-- Start ENTRIES SUPPLIED --
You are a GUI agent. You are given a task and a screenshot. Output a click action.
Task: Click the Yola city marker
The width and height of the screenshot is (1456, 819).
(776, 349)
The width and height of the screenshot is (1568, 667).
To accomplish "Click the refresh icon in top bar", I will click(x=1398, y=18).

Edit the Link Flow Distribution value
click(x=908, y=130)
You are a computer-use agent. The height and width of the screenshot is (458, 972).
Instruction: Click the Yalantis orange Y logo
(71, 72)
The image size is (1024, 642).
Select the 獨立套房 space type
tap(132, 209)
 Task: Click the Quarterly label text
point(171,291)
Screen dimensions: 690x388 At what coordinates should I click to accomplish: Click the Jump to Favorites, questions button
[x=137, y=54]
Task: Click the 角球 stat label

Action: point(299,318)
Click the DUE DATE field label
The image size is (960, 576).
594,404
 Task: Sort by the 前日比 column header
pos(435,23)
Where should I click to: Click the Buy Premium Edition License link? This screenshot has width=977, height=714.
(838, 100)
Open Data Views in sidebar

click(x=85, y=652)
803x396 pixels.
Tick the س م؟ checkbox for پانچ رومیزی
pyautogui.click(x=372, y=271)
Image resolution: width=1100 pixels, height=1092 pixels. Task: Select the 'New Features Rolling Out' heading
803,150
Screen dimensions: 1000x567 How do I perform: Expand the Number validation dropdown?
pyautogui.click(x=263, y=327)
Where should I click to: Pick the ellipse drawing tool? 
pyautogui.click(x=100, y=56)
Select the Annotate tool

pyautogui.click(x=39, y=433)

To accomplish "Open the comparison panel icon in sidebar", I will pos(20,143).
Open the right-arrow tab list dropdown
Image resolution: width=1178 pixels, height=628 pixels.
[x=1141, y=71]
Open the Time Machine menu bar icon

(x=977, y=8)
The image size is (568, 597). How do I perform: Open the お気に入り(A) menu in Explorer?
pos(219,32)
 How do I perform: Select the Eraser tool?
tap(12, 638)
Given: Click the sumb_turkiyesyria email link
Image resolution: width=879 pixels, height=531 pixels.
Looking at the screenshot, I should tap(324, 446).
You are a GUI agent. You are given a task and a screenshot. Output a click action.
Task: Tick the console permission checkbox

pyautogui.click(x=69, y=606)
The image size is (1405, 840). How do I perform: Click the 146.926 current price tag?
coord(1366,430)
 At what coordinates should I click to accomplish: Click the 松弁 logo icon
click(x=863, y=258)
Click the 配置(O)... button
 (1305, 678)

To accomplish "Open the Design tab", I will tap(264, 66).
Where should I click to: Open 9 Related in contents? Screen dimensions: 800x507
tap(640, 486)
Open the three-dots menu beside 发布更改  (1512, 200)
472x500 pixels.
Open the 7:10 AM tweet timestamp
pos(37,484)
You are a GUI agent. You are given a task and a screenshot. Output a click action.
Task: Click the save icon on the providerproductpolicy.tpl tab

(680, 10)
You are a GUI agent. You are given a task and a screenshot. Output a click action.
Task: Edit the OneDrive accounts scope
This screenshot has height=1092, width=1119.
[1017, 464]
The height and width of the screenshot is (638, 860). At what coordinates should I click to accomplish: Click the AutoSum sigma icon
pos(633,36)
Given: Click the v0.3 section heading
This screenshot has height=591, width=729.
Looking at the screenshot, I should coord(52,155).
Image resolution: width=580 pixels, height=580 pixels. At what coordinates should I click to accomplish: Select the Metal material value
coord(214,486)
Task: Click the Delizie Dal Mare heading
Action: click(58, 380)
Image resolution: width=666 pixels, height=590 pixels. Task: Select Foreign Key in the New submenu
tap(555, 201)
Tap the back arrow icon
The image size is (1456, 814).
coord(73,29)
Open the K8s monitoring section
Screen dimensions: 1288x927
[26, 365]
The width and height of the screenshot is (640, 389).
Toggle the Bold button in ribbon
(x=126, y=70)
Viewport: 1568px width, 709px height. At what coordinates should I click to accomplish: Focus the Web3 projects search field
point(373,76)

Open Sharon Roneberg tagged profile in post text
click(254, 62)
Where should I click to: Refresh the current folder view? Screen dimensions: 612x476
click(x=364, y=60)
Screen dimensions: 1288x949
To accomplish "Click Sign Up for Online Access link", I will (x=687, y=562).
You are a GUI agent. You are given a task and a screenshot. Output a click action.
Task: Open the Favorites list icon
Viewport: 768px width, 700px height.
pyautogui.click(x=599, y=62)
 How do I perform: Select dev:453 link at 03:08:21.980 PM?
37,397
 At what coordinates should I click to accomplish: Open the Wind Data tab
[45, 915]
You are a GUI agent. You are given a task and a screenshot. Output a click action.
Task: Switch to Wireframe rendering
-- End ENTRIES SUPPLIED --
### [TASK TO CARRY OUT]
Return all of the data above line for line, changing nothing.

### [EXERCISE SOLUTION]
You are a GUI agent. You are given a task and a screenshot. Output a click action.
Task: Click the Yola city marker
The width and height of the screenshot is (1456, 819).
(776, 349)
The width and height of the screenshot is (1568, 667).
To accomplish "Click the refresh icon in top bar", I will click(x=1398, y=18).

Edit the Link Flow Distribution value
click(x=908, y=130)
You are a computer-use agent. The height and width of the screenshot is (458, 972).
Instruction: Click the Yalantis orange Y logo
(71, 72)
The image size is (1024, 642).
Select the 獨立套房 space type
tap(132, 209)
 Task: Click the Quarterly label text
point(171,291)
Screen dimensions: 690x388 At what coordinates should I click to accomplish: Click the Jump to Favorites, questions button
[x=137, y=54]
Task: Click the 角球 stat label

Action: point(299,318)
Click the DUE DATE field label
The image size is (960, 576).
594,404
 Task: Sort by the 前日比 column header
pos(435,23)
Where should I click to: Click the Buy Premium Edition License link? This screenshot has width=977, height=714.
(838, 100)
Open Data Views in sidebar

click(x=85, y=652)
803x396 pixels.
Tick the س م؟ checkbox for پانچ رومیزی
pyautogui.click(x=372, y=271)
Image resolution: width=1100 pixels, height=1092 pixels. Task: Select the 'New Features Rolling Out' heading
803,150
Screen dimensions: 1000x567 How do I perform: Expand the Number validation dropdown?
pyautogui.click(x=263, y=327)
Where should I click to: Pick the ellipse drawing tool? 
pyautogui.click(x=100, y=56)
Select the Annotate tool

pyautogui.click(x=39, y=433)

To accomplish "Open the comparison panel icon in sidebar", I will pos(20,143).
Open the right-arrow tab list dropdown
Image resolution: width=1178 pixels, height=628 pixels.
[x=1141, y=71]
Open the Time Machine menu bar icon

(x=977, y=8)
The image size is (568, 597). How do I perform: Open the お気に入り(A) menu in Explorer?
pos(219,32)
 How do I perform: Select the Eraser tool?
tap(12, 638)
Given: Click the sumb_turkiyesyria email link
Image resolution: width=879 pixels, height=531 pixels.
Looking at the screenshot, I should tap(324, 446).
You are a GUI agent. You are given a task and a screenshot. Output a click action.
Task: Tick the console permission checkbox

pyautogui.click(x=69, y=606)
The image size is (1405, 840). How do I perform: Click the 146.926 current price tag?
coord(1366,430)
 At what coordinates should I click to accomplish: Click the 松弁 logo icon
click(x=863, y=258)
Click the 配置(O)... button
 (1305, 678)

To accomplish "Open the Design tab", I will tap(264, 66).
Where should I click to: Open 9 Related in contents? Screen dimensions: 800x507
tap(640, 486)
Open the three-dots menu beside 发布更改  (1512, 200)
472x500 pixels.
Open the 7:10 AM tweet timestamp
pos(37,484)
You are a GUI agent. You are given a task and a screenshot. Output a click action.
Task: Click the save icon on the providerproductpolicy.tpl tab

(680, 10)
You are a GUI agent. You are given a task and a screenshot. Output a click action.
Task: Edit the OneDrive accounts scope
This screenshot has height=1092, width=1119.
[1017, 464]
The height and width of the screenshot is (638, 860). At what coordinates should I click to accomplish: Click the AutoSum sigma icon
pos(633,36)
Given: Click the v0.3 section heading
This screenshot has height=591, width=729.
Looking at the screenshot, I should coord(52,155).
Image resolution: width=580 pixels, height=580 pixels. At what coordinates should I click to accomplish: Select the Metal material value
coord(214,486)
Task: Click the Delizie Dal Mare heading
Action: click(58, 380)
Image resolution: width=666 pixels, height=590 pixels. Task: Select Foreign Key in the New submenu
tap(555, 201)
Tap the back arrow icon
The image size is (1456, 814).
coord(73,29)
Open the K8s monitoring section
Screen dimensions: 1288x927
[26, 365]
The width and height of the screenshot is (640, 389).
Toggle the Bold button in ribbon
(x=126, y=70)
Viewport: 1568px width, 709px height. At what coordinates should I click to accomplish: Focus the Web3 projects search field
point(373,76)

Open Sharon Roneberg tagged profile in post text
click(254, 62)
Where should I click to: Refresh the current folder view? Screen dimensions: 612x476
click(x=364, y=60)
Screen dimensions: 1288x949
To accomplish "Click Sign Up for Online Access link", I will (x=687, y=562).
You are a GUI agent. You are given a task and a screenshot. Output a click action.
Task: Open the Favorites list icon
Viewport: 768px width, 700px height.
pyautogui.click(x=599, y=62)
 How do I perform: Select dev:453 link at 03:08:21.980 PM?
37,397
 At what coordinates should I click to accomplish: Open the Wind Data tab
[45, 915]
You are a GUI agent. You are given a task and a screenshot. Output a click action.
Task: Switch to Wireframe rendering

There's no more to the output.